— BEGIN STORED RECORDS —
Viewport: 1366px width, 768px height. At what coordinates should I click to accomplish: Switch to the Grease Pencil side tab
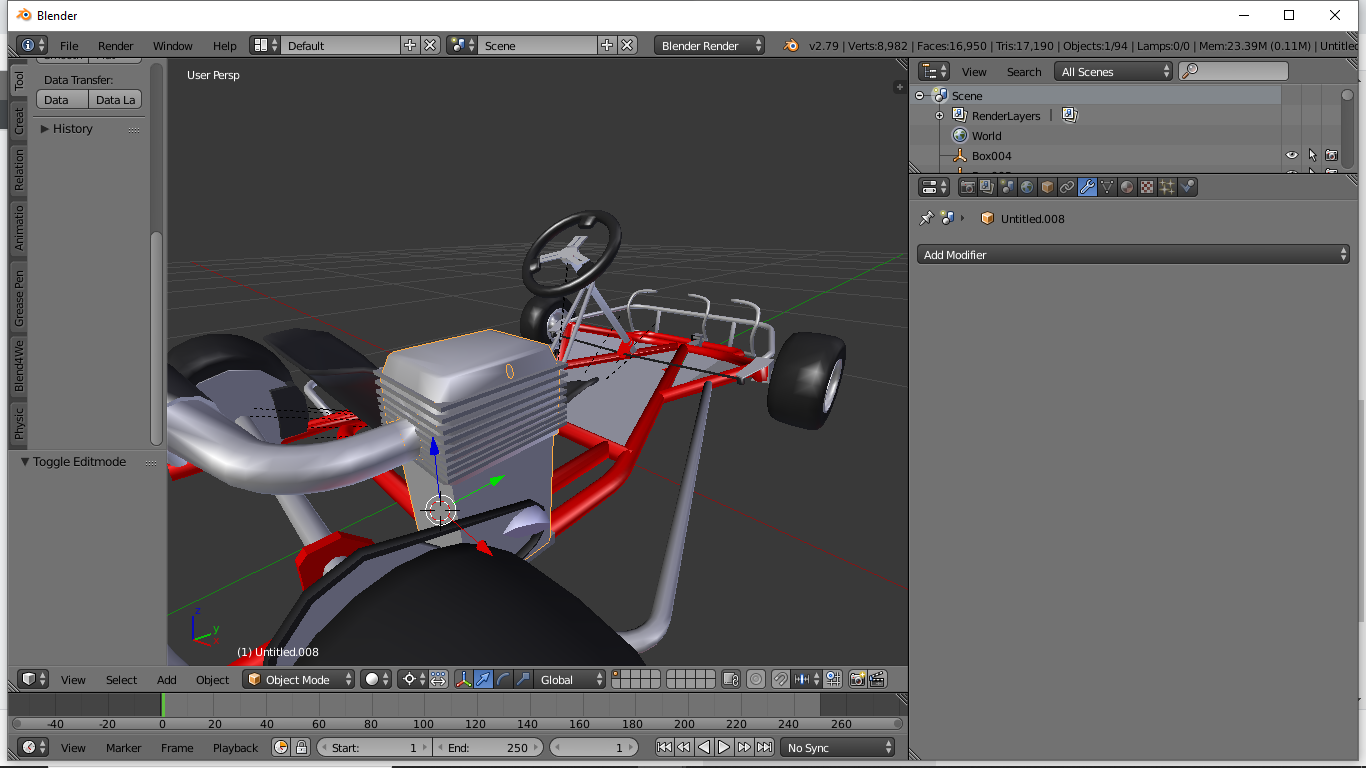point(19,298)
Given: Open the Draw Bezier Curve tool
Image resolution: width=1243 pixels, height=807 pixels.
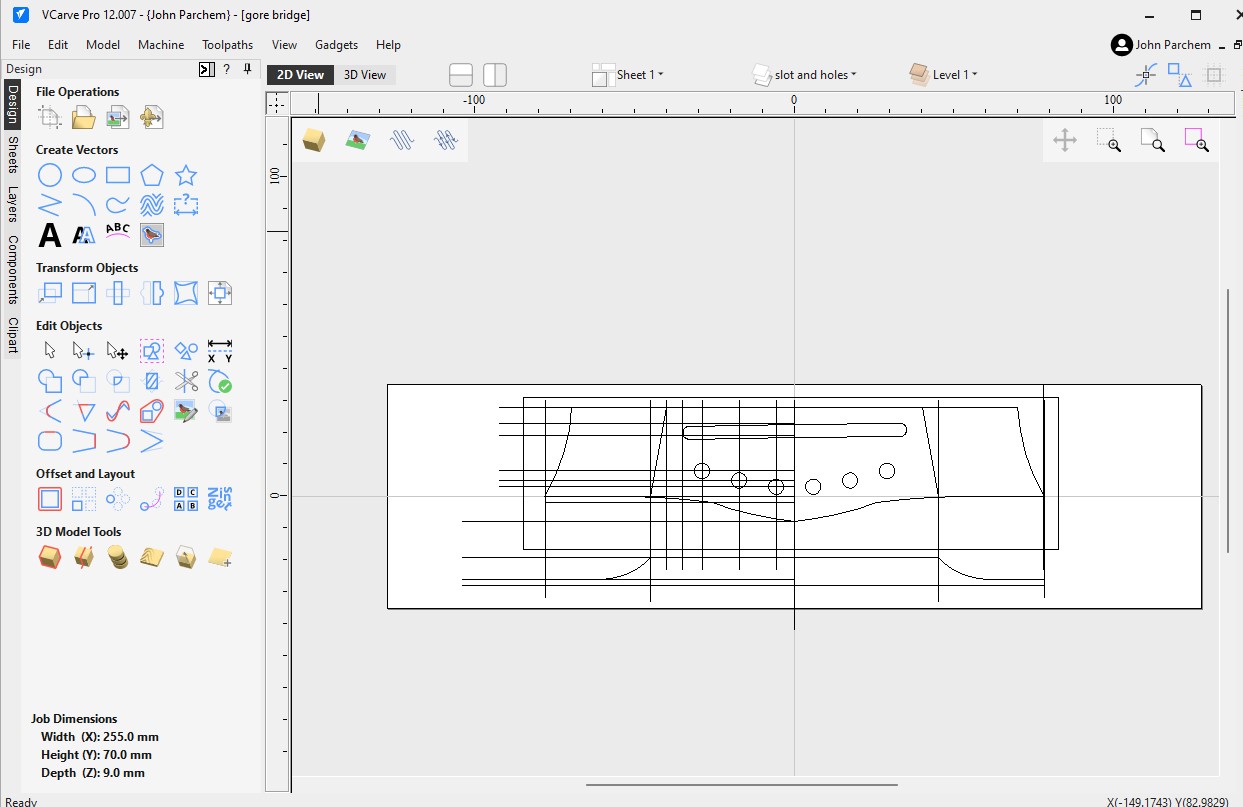Looking at the screenshot, I should (x=117, y=204).
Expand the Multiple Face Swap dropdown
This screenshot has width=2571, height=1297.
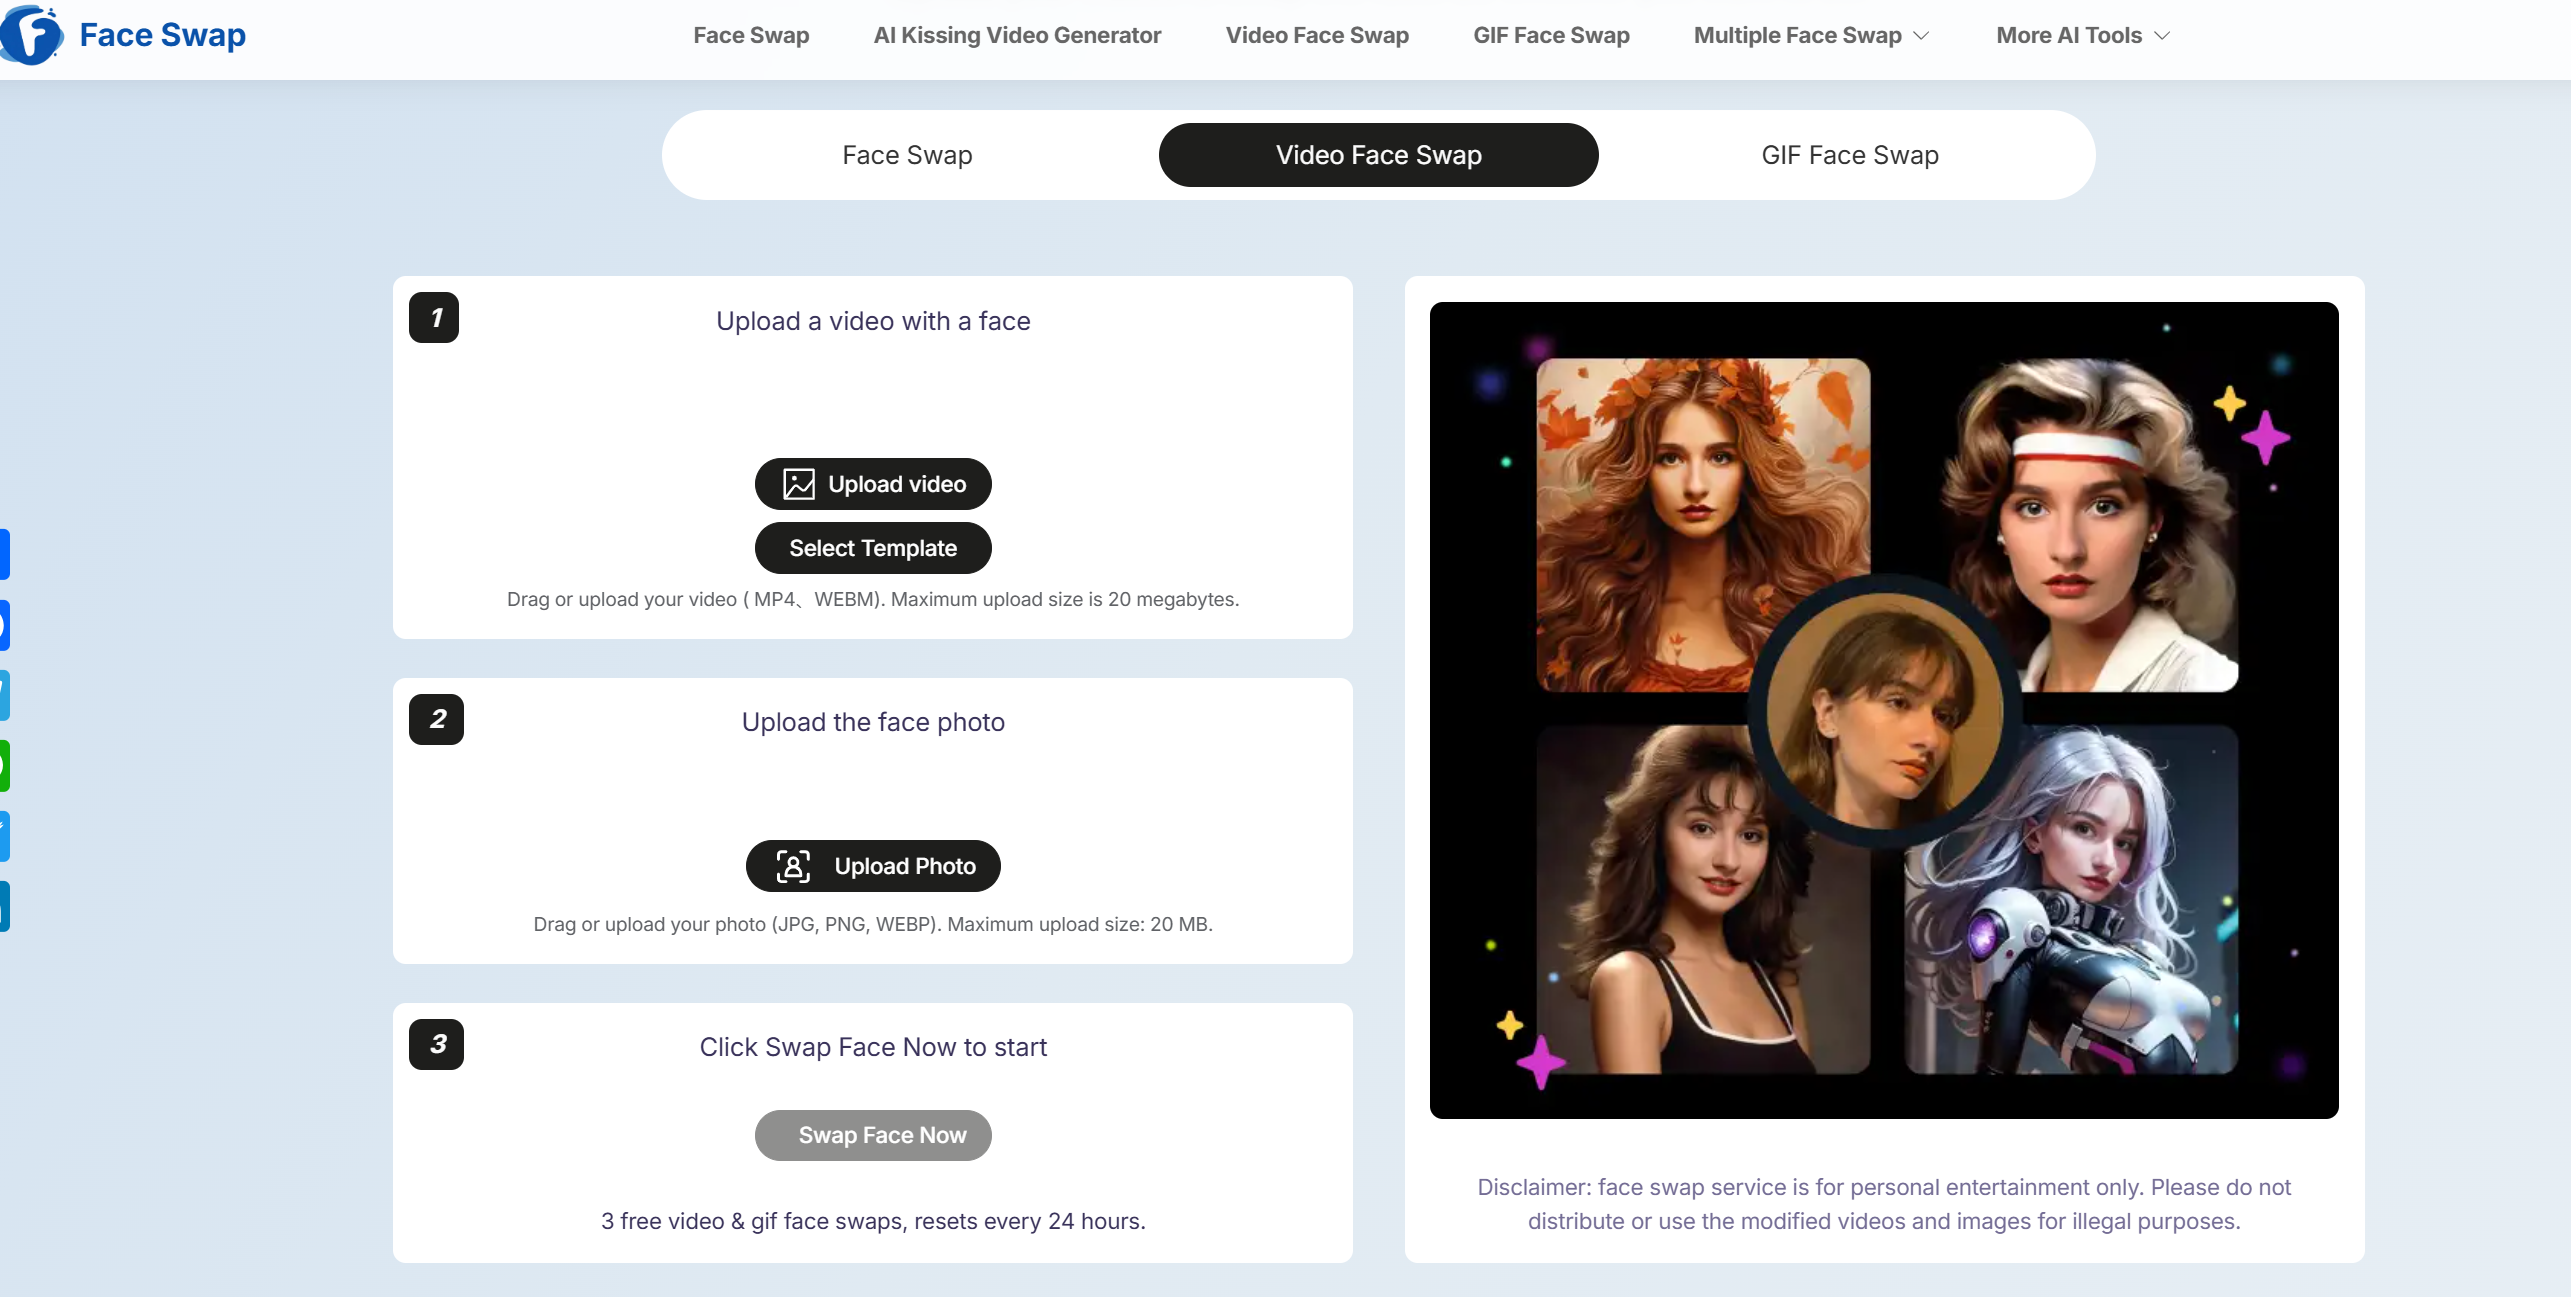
— END STORED RECORDS —
**TASK GOAL:** Please put every line of the data above into a JSON list of strings, with one string per line. Leave out blank lines and pictures.

**RESULT:**
[
  "Viewport: 1366px width, 768px height. At what coordinates should I click to accomplish: Switch to the Grease Pencil side tab",
  "point(19,298)",
  "Given: Open the Draw Bezier Curve tool",
  "Image resolution: width=1243 pixels, height=807 pixels.",
  "Looking at the screenshot, I should (x=117, y=204).",
  "Expand the Multiple Face Swap dropdown",
  "This screenshot has width=2571, height=1297."
]